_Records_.

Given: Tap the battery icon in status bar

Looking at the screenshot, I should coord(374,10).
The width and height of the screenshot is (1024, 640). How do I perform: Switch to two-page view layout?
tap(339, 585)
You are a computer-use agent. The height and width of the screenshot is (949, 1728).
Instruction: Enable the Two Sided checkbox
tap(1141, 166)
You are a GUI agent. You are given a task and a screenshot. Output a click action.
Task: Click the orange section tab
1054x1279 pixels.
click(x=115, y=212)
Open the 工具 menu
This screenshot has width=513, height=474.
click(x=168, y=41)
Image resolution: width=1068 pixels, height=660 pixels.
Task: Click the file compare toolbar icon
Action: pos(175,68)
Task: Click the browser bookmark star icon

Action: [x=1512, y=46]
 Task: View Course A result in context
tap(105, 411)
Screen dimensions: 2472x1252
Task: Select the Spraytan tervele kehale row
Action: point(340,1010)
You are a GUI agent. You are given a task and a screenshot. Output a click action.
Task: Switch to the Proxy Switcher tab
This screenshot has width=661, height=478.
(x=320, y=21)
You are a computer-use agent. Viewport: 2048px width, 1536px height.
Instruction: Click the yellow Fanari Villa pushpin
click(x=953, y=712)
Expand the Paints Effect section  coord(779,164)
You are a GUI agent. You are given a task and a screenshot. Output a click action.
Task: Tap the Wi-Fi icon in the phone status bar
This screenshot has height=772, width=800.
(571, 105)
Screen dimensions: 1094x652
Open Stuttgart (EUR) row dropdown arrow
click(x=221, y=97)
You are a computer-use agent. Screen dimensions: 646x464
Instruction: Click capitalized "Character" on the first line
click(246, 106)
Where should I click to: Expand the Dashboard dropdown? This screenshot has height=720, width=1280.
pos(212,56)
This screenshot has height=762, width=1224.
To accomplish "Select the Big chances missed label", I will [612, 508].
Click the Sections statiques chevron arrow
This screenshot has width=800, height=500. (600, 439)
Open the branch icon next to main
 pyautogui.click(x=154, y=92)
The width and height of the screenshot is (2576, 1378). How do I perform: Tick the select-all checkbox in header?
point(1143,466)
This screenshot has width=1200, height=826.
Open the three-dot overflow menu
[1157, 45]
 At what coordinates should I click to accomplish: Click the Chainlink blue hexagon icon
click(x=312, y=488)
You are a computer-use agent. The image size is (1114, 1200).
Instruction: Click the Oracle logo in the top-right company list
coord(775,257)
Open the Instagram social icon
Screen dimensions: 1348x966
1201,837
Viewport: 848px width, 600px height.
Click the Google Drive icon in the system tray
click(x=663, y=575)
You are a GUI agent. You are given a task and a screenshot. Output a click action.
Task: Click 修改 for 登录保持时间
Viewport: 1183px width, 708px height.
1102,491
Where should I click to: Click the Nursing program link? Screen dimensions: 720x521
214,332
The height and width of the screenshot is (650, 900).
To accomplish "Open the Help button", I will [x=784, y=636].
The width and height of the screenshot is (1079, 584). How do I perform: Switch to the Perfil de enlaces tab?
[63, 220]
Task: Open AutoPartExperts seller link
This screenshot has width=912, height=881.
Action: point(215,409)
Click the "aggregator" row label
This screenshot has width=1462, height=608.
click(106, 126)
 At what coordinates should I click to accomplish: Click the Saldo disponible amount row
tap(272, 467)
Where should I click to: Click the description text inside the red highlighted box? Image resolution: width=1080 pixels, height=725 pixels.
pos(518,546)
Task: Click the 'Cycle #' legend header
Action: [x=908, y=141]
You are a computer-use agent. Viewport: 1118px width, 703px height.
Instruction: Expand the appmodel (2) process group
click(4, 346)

_WHAT IS ASKED_.
Retype every line of the entries above word for word, with nothing left out or changed.

_SOLUTION TO THIS PROBLEM_.
Given: Tap the battery icon in status bar

Looking at the screenshot, I should coord(374,10).
The width and height of the screenshot is (1024, 640). How do I perform: Switch to two-page view layout?
tap(339, 585)
You are a computer-use agent. The height and width of the screenshot is (949, 1728).
Instruction: Enable the Two Sided checkbox
tap(1141, 166)
You are a GUI agent. You are given a task and a screenshot. Output a click action.
Task: Click the orange section tab
1054x1279 pixels.
click(x=115, y=212)
Open the 工具 menu
This screenshot has width=513, height=474.
click(x=168, y=41)
Image resolution: width=1068 pixels, height=660 pixels.
Task: Click the file compare toolbar icon
Action: pos(175,68)
Task: Click the browser bookmark star icon

Action: [x=1512, y=46]
 Task: View Course A result in context
tap(105, 411)
Screen dimensions: 2472x1252
Task: Select the Spraytan tervele kehale row
Action: point(340,1010)
You are a GUI agent. You are given a task and a screenshot. Output a click action.
Task: Switch to the Proxy Switcher tab
This screenshot has width=661, height=478.
(x=320, y=21)
You are a computer-use agent. Viewport: 2048px width, 1536px height.
Instruction: Click the yellow Fanari Villa pushpin
click(x=953, y=712)
Expand the Paints Effect section  coord(779,164)
You are a GUI agent. You are given a task and a screenshot. Output a click action.
Task: Tap the Wi-Fi icon in the phone status bar
This screenshot has height=772, width=800.
(571, 105)
Screen dimensions: 1094x652
Open Stuttgart (EUR) row dropdown arrow
click(x=221, y=97)
You are a computer-use agent. Screen dimensions: 646x464
Instruction: Click capitalized "Character" on the first line
click(246, 106)
Where should I click to: Expand the Dashboard dropdown? This screenshot has height=720, width=1280.
pos(212,56)
This screenshot has height=762, width=1224.
To accomplish "Select the Big chances missed label", I will [612, 508].
Click the Sections statiques chevron arrow
This screenshot has width=800, height=500. (600, 439)
Open the branch icon next to main
 pyautogui.click(x=154, y=92)
The width and height of the screenshot is (2576, 1378). How do I perform: Tick the select-all checkbox in header?
point(1143,466)
This screenshot has width=1200, height=826.
Open the three-dot overflow menu
[1157, 45]
 At what coordinates should I click to accomplish: Click the Chainlink blue hexagon icon
click(x=312, y=488)
You are a computer-use agent. The image size is (1114, 1200).
Instruction: Click the Oracle logo in the top-right company list
coord(775,257)
Open the Instagram social icon
Screen dimensions: 1348x966
1201,837
Viewport: 848px width, 600px height.
Click the Google Drive icon in the system tray
click(x=663, y=575)
You are a GUI agent. You are given a task and a screenshot. Output a click action.
Task: Click 修改 for 登录保持时间
Viewport: 1183px width, 708px height.
1102,491
Where should I click to: Click the Nursing program link? Screen dimensions: 720x521
214,332
The height and width of the screenshot is (650, 900).
To accomplish "Open the Help button", I will [x=784, y=636].
The width and height of the screenshot is (1079, 584). How do I perform: Switch to the Perfil de enlaces tab?
[63, 220]
Task: Open AutoPartExperts seller link
This screenshot has width=912, height=881.
Action: point(215,409)
Click the "aggregator" row label
This screenshot has width=1462, height=608.
click(106, 126)
 At what coordinates should I click to accomplish: Click the Saldo disponible amount row
tap(272, 467)
Where should I click to: Click the description text inside the red highlighted box? Image resolution: width=1080 pixels, height=725 pixels.
pos(518,546)
Task: Click the 'Cycle #' legend header
Action: [x=908, y=141]
You are a computer-use agent. Viewport: 1118px width, 703px height.
Instruction: Expand the appmodel (2) process group
click(4, 346)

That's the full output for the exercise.